“Yes,” I rasped, holding the papers in my trembling hands. “It means Omma did something she’s never done in the eighteen years I lived in her house. She... admitted she was wrong.” I raised my head, gazing at her for the first proper time since she walked into my life. “And not even your lies, schemes, or tricks could ever get her to do that.
“She really is dying.”
She nodded. “So... will you come?”
My grip tightened on the will, crumpling the paper between my fingertips. “Why now?”
“She’s on hospice. The doctors have her on so many meds to stop the pain, they’re making her loopy and confused. Some days she doesn’t know what year it is or even who she is,” she said. “She’ll ask where you are, forgetting that she sent you away, and then when she remembers... she cries.” Sue looked away, her jaw clenching tight. “She’s just reliving one of the worst days of her life over and over and over, and it’s hell.
“Omma is already in enough pain. She doesn’t need to carry the regret of never making it right with you to the grave as well.” Sue snapped back to me, glaring. “I know you think I’m some kind of monster, but not even I can watch my own mother suffer like this. I can’t do anything to help her, except bring her you. So,” she barked, making me stiffen. “Are you coming or not?”
I stared at her—my expression blank but my mind racing.
Why should I go with her? My own mother didn’t believe me when I told her through snot-covered lips that I wasn’t some psychopath who left innocent people paralyzed for life. She threw me out onto the street with nothing, ignored my calls and letters, hasn’t spoken to me in ten years, and now that she wants to make up, instead of reaching out herself, she sends the last person on earth I’d ever want to see to be her message girl.
I owed Omma nothing. Less than nothing. I played the good, dutiful daughter for eighteen years, and it didn’t save me from living under the constant cloud of her disappointment and its acid rain of her impossible expectations. The truth was, Ha-eun Kim was never anything approaching a good mother. I gave up on her long before she gave up on me.
“Yes,” I said, turning off the stove. “I’m coming.”
Chapter Two
“Are you done now?”
Her superior tone clenched my jaw.
“How much more time are you going to waste?”
“I’m not wasting time,” I snapped over the wheezing engine. “I’m trying to get my car to start!”

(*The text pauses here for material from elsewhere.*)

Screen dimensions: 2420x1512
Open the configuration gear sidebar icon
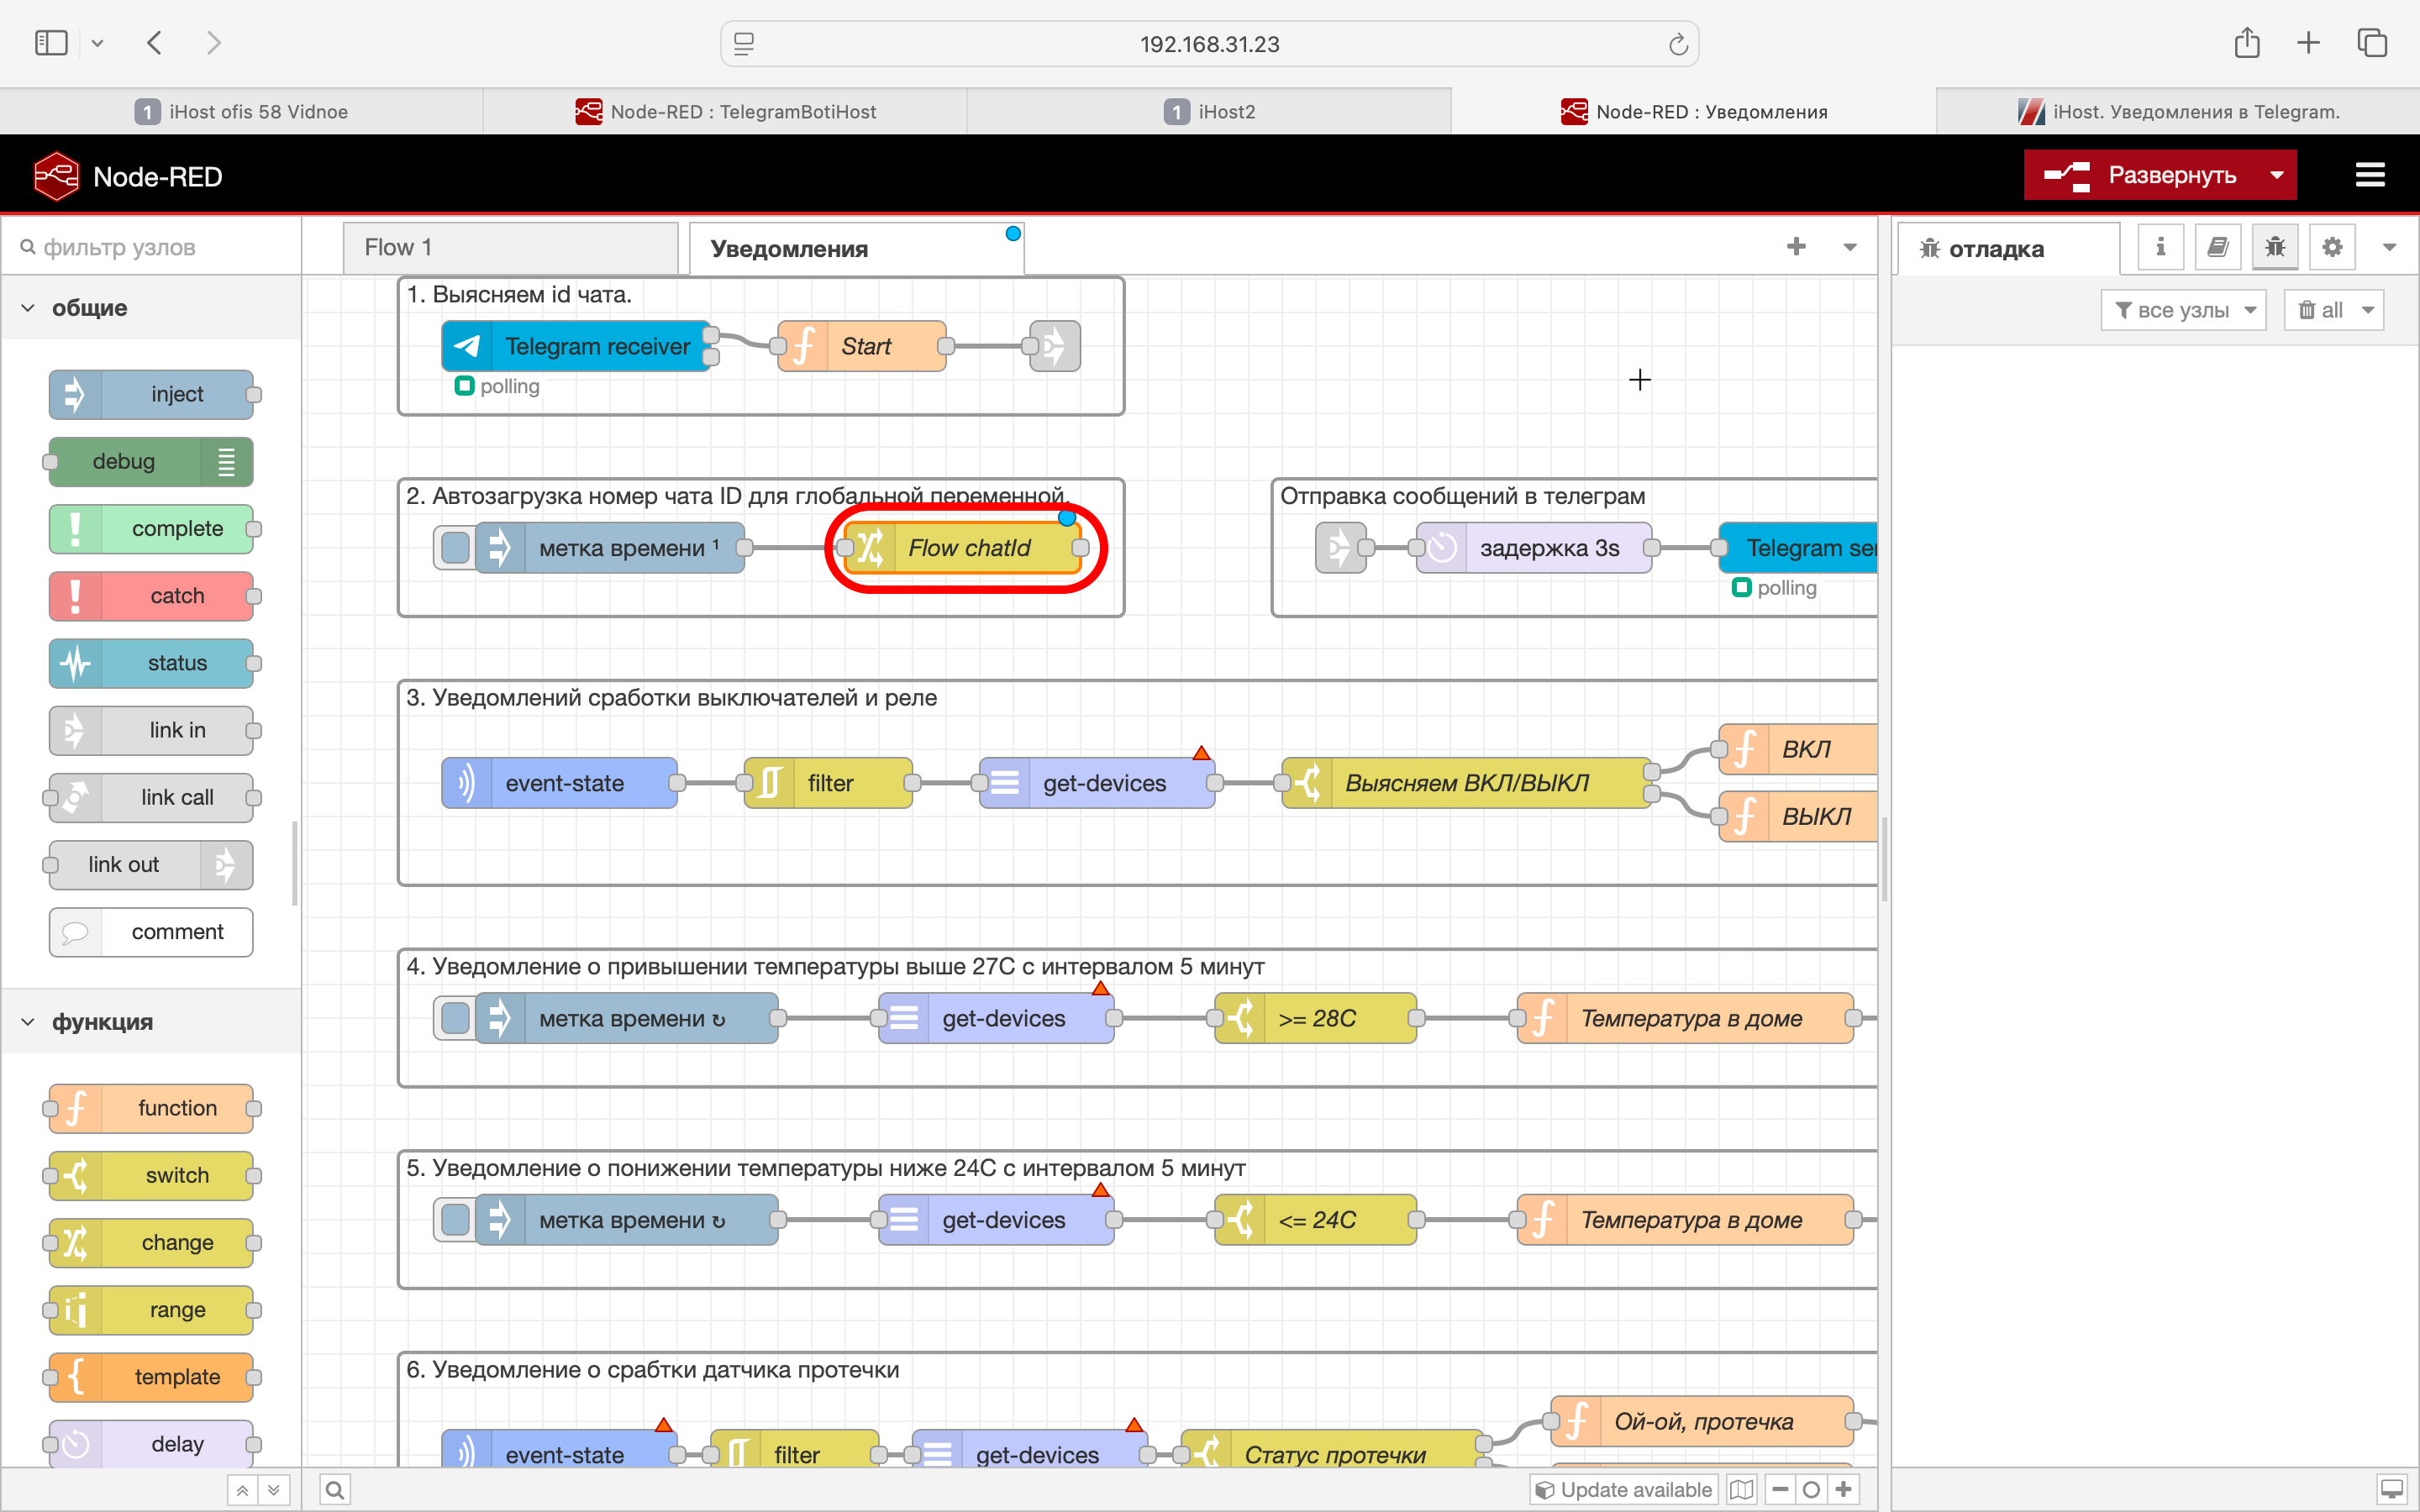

Sue stood outside my window, hands on hips and tapping her Gucci boots. She watched me try, and fail, to start my car with a mixture of annoyance and amusement.
“Come on, baby,” I whispered. “Don’t give up on me now.”
“I told you I’d drive you.”
“And I toldyou, there’s no way I’m getting in a car with you.”
Sue rolled her eyes. “Okay, then drive out of the parking lot. I’ll follow behind you.”
The taunt cut particularly well since my engine chose that particular moment to hack up an ear-splitting cough, and then die completely.
Sue smiled at me. “Shotgun?”
Swearing, I shoved out of the car, snatched my bag from the backseat, and stormed over to the only Porsche parked in the lot. “No,” I said, covertly reaching into my bag and turning my phone recorder back on. “I’m driving.”
“Suit yourself.”
She handed over the keys without issue, which was good because I would’ve fought her for them.
For as long as I was forced to endure Sue’s presence, not only would I record everything she said and did, but I wouldn’t put myself at her mercy in any way, shape, or form—and that included being her passenger. She might drive me home, or she might drive me across the border to the sex traffickers she sold me to for the low, low price of twelve bucks.
This was the same person who almost killed an innocent eighteen-year-old boy, and her only response was to laugh over getting away with it.
I’d put nothing past her.
Pulling out of the parking lot, I stopped just short of the street, and leaned out. “Nicky?”
The kid stopped faking like he was texting and looked up.